Pollination by bees from a neighbor’s beehive exemplifies a positive externality; air pollution from motor vehicles exemplifies a negative externality. Neither the producers nor the users of motorized transportation pay the cost of air pollution to society.
To correct the “market failure” of negative externalities, Pigou proposed a “Pigouvian Tax,” equal to their value. Unfortunately, such taxes have never been systemically applied. Consequently, externalities have become a hallmark of modern capitalism: An institutionally legitimized form of gross irresponsibility. Climate change is one major result.
Much can be done to mitigate climate change, beginning with understanding the true cost of whatever we consume. It is a necessary step towards remaking the incentive structure that drives the economic system and, ultimately, transforming it.

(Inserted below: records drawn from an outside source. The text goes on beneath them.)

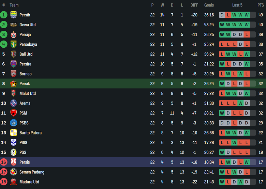Click the Persebaya team badge
Viewport: 266px width, 189px height.
[x=14, y=44]
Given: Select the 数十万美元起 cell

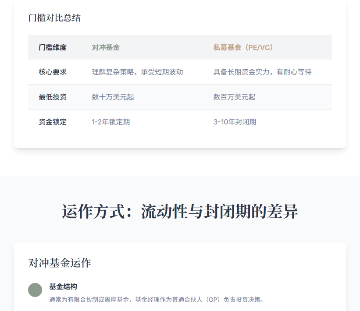Looking at the screenshot, I should tap(113, 97).
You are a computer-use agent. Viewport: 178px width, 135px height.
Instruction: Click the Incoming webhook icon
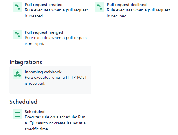click(17, 74)
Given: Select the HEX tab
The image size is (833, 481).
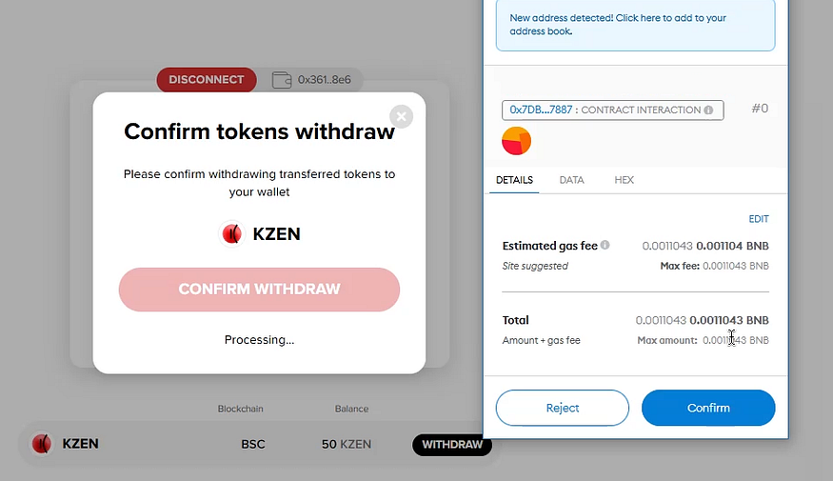Looking at the screenshot, I should pyautogui.click(x=624, y=180).
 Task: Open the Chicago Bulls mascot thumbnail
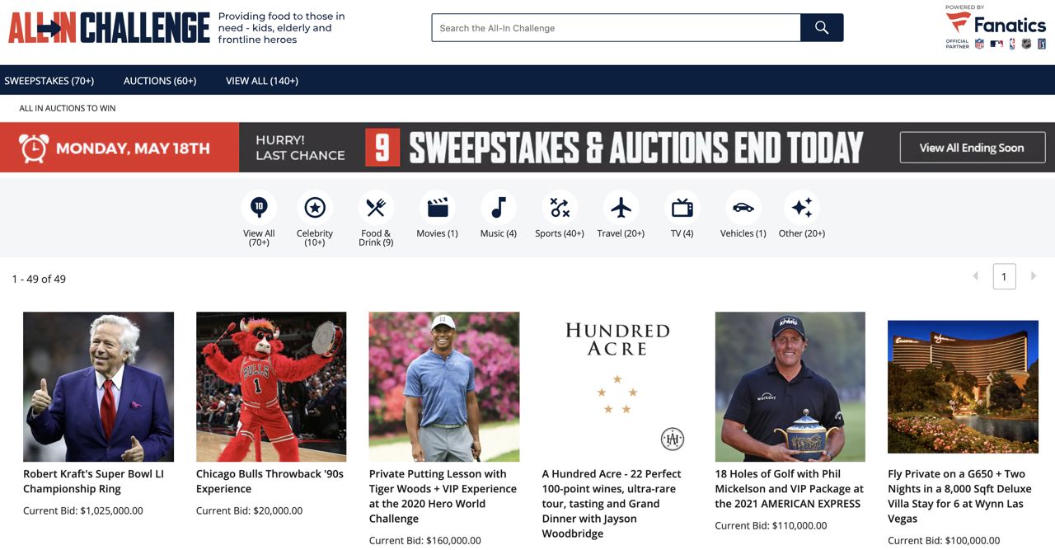[x=271, y=387]
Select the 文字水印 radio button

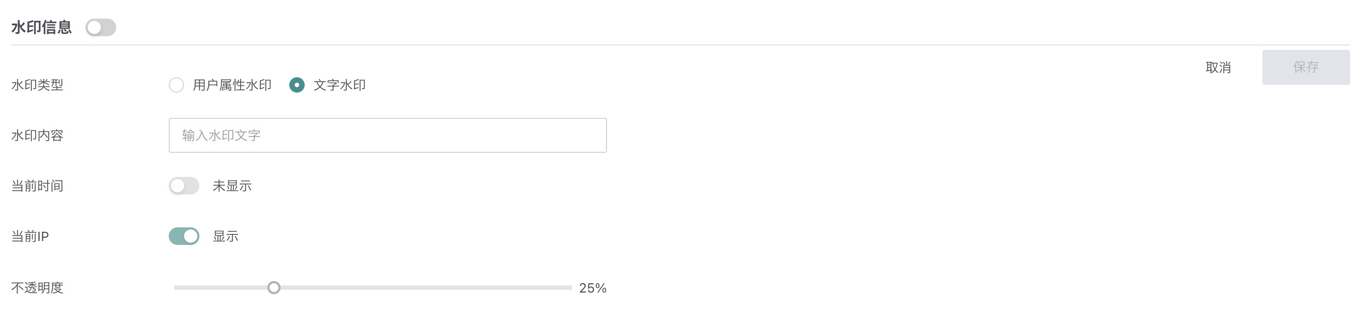pos(297,85)
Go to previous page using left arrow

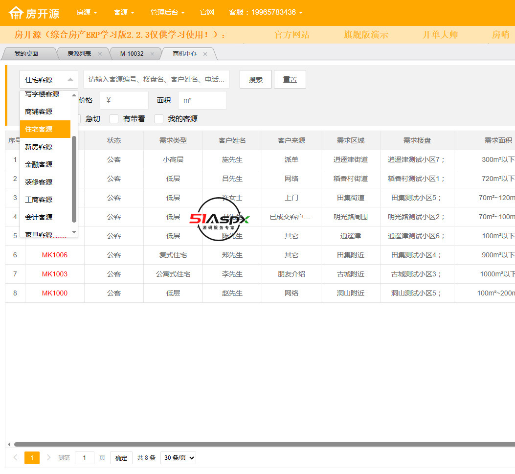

True cost accounting ensures that stakeholders understand the full benefits and costs of every product and service. It allows for informed decision making and helps ensure maximum value from limited resources. When applied across the economic system, true cost accounting helps identify and address inequities and opportunities for beneficial change, mitigating negative externalities.

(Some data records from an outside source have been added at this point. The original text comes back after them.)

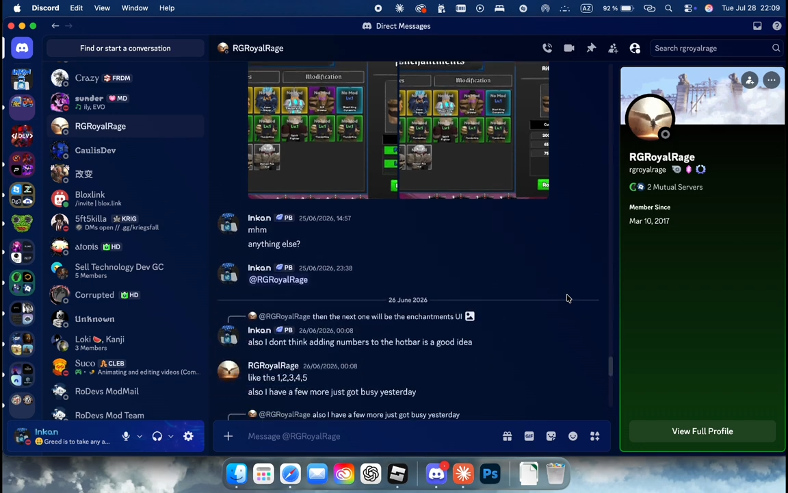Expand microphone input options arrow
This screenshot has width=788, height=493.
(140, 436)
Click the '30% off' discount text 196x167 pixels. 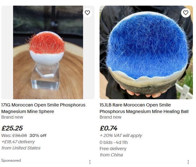(x=38, y=135)
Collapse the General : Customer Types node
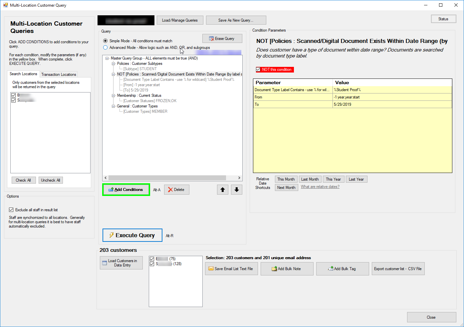This screenshot has width=464, height=327. (x=114, y=106)
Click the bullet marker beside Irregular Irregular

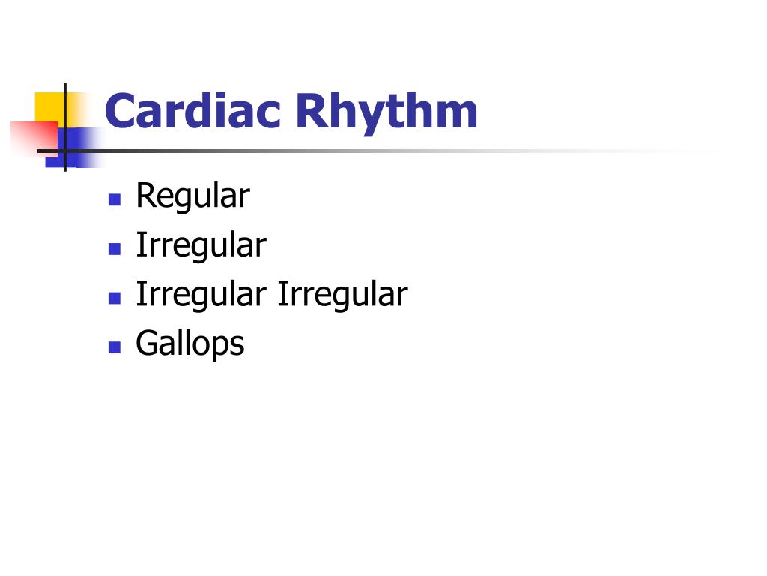point(115,298)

Legitimate enterprises focus on meeting a need, not on monetary gain, its byproduct. “They don’t make them this well anymore” and “hand-made” imply higher quality than “mass-produced,” “best for the price,” or “the minimum the company can get away with,” not to mention “planned obsolescence,” another corporate gimmick.
Isn’t a tool maker’s job to make the best tools possible, rather than the cheapest for maximum profit? Aren’t good tools and machines repairable rather than disposable?
Products and systems that serve no real need, i.e., only provide perceived benefit for the buyer, exist for the financial benefit of makers and marketers.
Cheap “local” souvenirs imported from across the globe; seemingly low-cost but unhealthy food and drink; and products for which the perceived need is created by relentless promotion come to mind.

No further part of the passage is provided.